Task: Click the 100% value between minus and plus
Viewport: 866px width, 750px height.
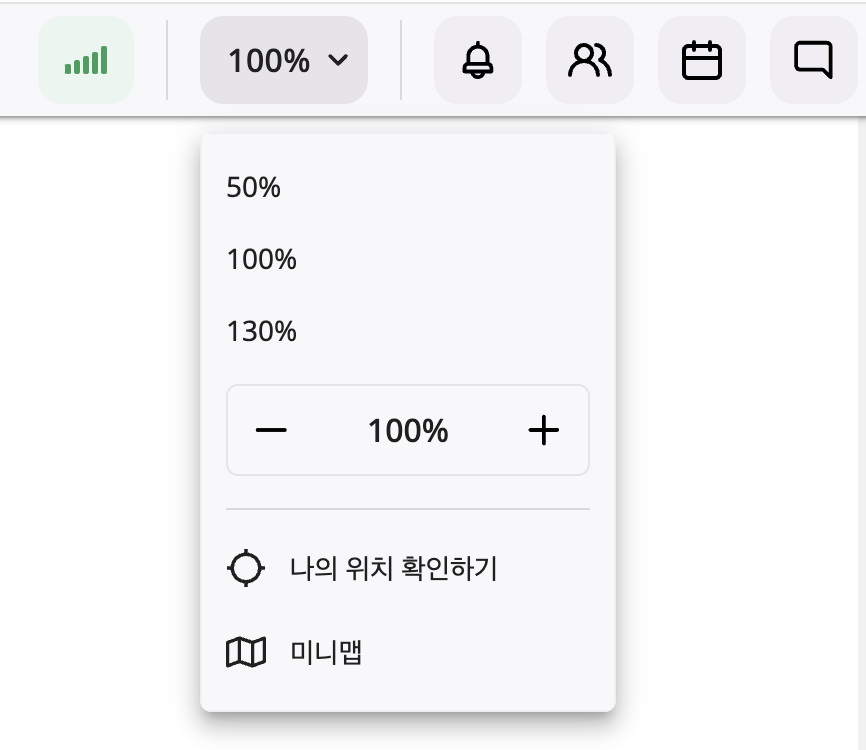Action: click(407, 430)
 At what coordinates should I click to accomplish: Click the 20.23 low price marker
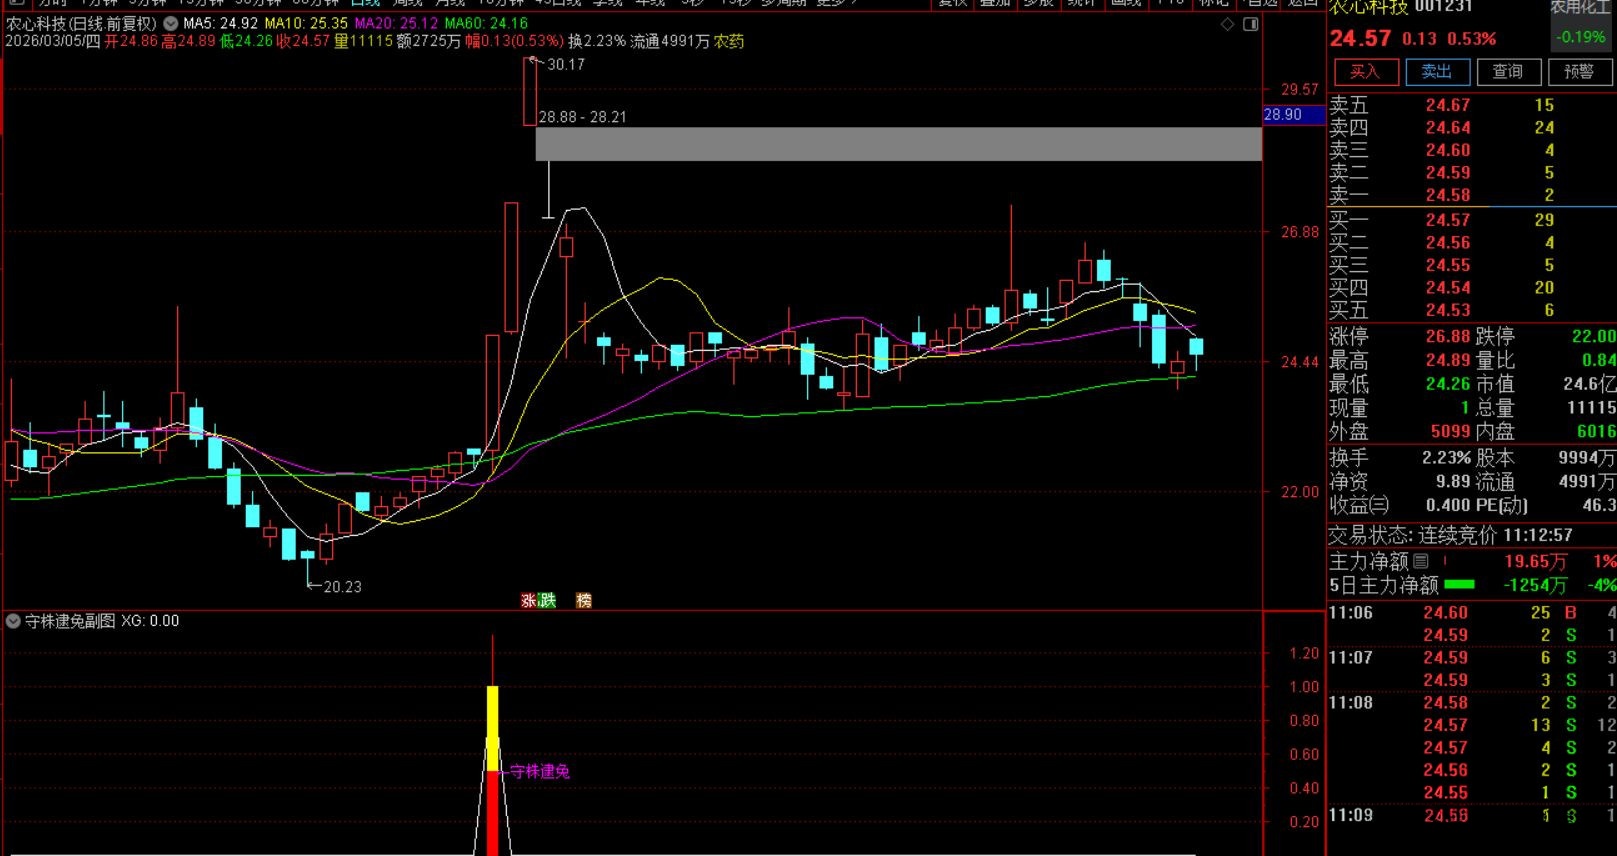click(342, 587)
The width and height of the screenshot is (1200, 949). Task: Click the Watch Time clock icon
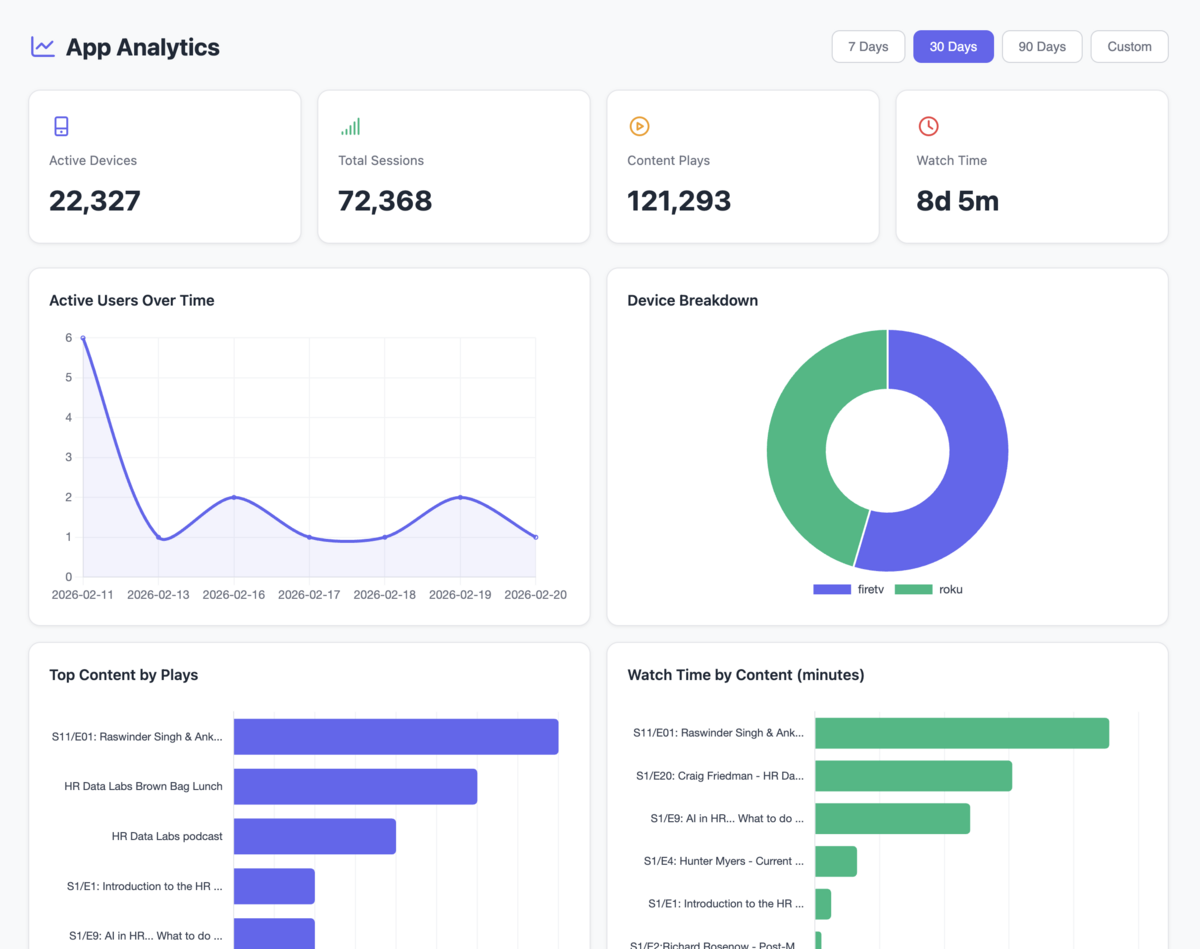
.....
# TASK:
Only the lines from the one containing "Viewport: 866px width, 750px height." through the final line of the data are to be written out, exactly as they stand and without pictures.

# EXERCISE SOLUTION:
Viewport: 866px width, 750px height.
Action: click(407, 430)
 At what coordinates should I click to accomplish: Click the 20.23 low price marker
click(342, 587)
The width and height of the screenshot is (1200, 949). Task: Click the Watch Time clock icon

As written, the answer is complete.